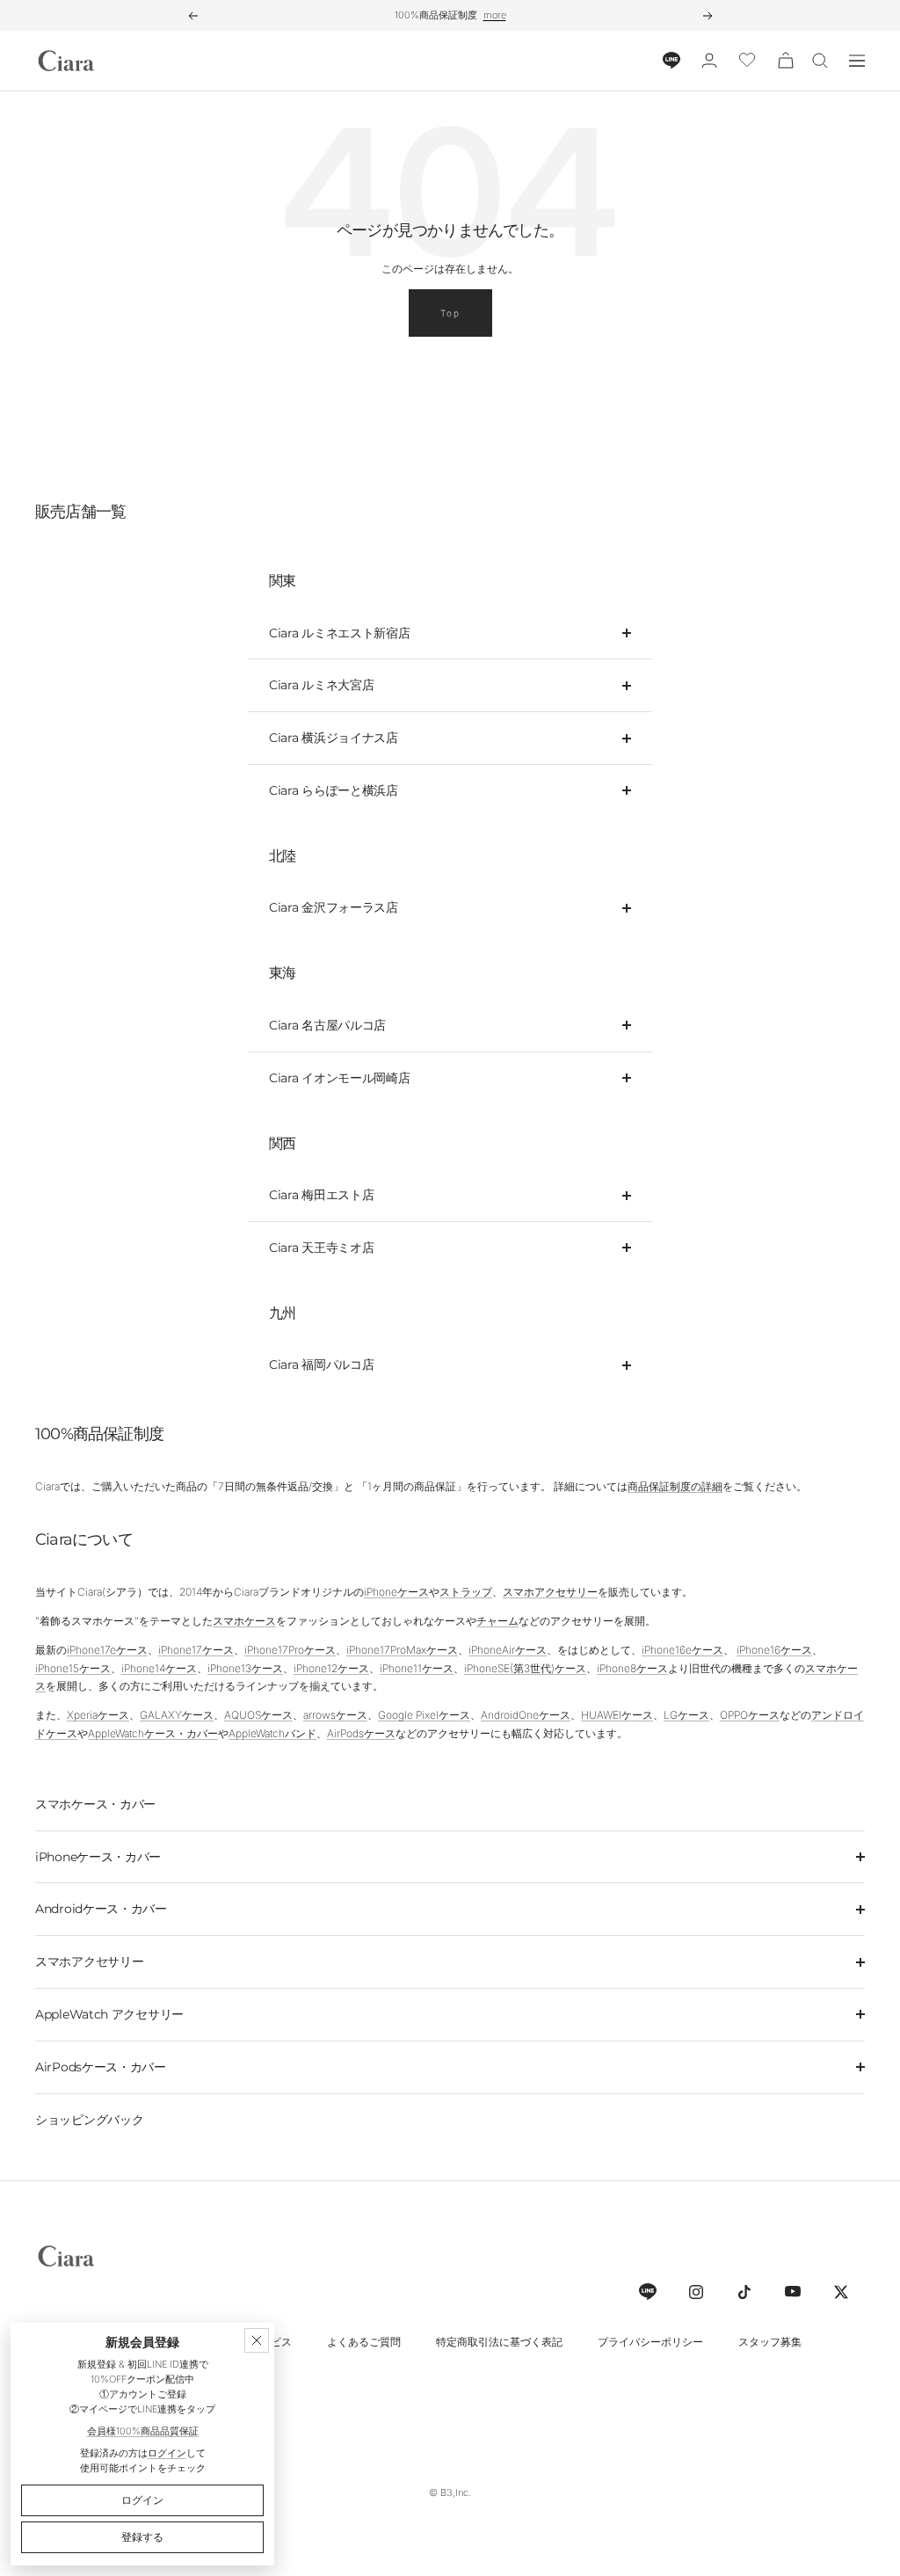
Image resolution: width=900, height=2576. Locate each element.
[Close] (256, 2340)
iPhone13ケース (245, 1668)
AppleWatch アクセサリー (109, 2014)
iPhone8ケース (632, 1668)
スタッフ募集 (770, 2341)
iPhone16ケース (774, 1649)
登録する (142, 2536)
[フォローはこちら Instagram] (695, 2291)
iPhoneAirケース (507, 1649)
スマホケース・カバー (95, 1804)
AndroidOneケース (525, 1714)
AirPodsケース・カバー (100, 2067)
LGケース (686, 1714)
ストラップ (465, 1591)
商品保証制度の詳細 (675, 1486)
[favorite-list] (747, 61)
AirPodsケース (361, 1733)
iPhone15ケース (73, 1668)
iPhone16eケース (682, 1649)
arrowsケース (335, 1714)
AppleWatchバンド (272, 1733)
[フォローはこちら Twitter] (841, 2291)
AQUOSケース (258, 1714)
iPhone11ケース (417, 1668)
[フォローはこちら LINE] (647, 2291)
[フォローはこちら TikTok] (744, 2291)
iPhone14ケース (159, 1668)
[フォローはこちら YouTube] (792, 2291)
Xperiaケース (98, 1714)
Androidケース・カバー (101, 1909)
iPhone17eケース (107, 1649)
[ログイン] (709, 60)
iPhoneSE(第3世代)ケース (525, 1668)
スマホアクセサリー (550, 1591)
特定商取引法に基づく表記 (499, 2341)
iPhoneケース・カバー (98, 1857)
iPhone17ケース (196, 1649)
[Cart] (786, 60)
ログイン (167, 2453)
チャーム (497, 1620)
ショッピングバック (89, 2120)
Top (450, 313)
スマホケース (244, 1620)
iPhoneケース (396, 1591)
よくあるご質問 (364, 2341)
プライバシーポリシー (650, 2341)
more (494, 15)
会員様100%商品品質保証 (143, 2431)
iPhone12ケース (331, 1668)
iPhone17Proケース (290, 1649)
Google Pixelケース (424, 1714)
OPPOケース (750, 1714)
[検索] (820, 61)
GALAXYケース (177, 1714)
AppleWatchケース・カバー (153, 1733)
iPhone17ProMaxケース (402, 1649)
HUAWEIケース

━━━━━━━━

■ TO DO
The answer must restate every entry word for word, with the pictures left out.

■ WRITTEN RESPONSE
Image resolution: width=900, height=2576. Locate each element.
[Close] (256, 2340)
iPhone13ケース (245, 1668)
AppleWatch アクセサリー (109, 2014)
iPhone8ケース (632, 1668)
スタッフ募集 (770, 2341)
iPhone16ケース (774, 1649)
登録する (142, 2536)
[フォローはこちら Instagram] (695, 2291)
iPhoneAirケース (507, 1649)
スマホケース・カバー (95, 1804)
AndroidOneケース (525, 1714)
AirPodsケース・カバー (100, 2067)
LGケース (686, 1714)
ストラップ (465, 1591)
商品保証制度の詳細 (675, 1486)
[favorite-list] (747, 61)
AirPodsケース (361, 1733)
iPhone15ケース (73, 1668)
iPhone16eケース (682, 1649)
arrowsケース (335, 1714)
AppleWatchバンド (272, 1733)
[フォローはこちら Twitter] (841, 2291)
AQUOSケース (258, 1714)
iPhone11ケース (417, 1668)
[フォローはこちら LINE] (647, 2291)
[フォローはこちら TikTok] (744, 2291)
iPhone14ケース (159, 1668)
[フォローはこちら YouTube] (792, 2291)
Xperiaケース (98, 1714)
Androidケース・カバー (101, 1909)
iPhone17eケース (107, 1649)
[ログイン] (709, 60)
iPhoneSE(第3世代)ケース (525, 1668)
スマホアクセサリー (550, 1591)
特定商取引法に基づく表記 (499, 2341)
iPhoneケース・カバー (98, 1857)
iPhone17ケース (196, 1649)
[Cart] (786, 60)
ログイン (167, 2453)
チャーム (497, 1620)
ショッピングバック (89, 2120)
Top (450, 313)
スマホケース (244, 1620)
iPhoneケース (396, 1591)
よくあるご質問 (364, 2341)
プライバシーポリシー (650, 2341)
more (494, 15)
会員様100%商品品質保証 (143, 2431)
iPhone12ケース (331, 1668)
iPhone17Proケース (290, 1649)
Google Pixelケース (424, 1714)
OPPOケース (750, 1714)
[検索] (820, 61)
GALAXYケース (177, 1714)
AppleWatchケース・カバー (153, 1733)
iPhone17ProMaxケース (402, 1649)
HUAWEIケース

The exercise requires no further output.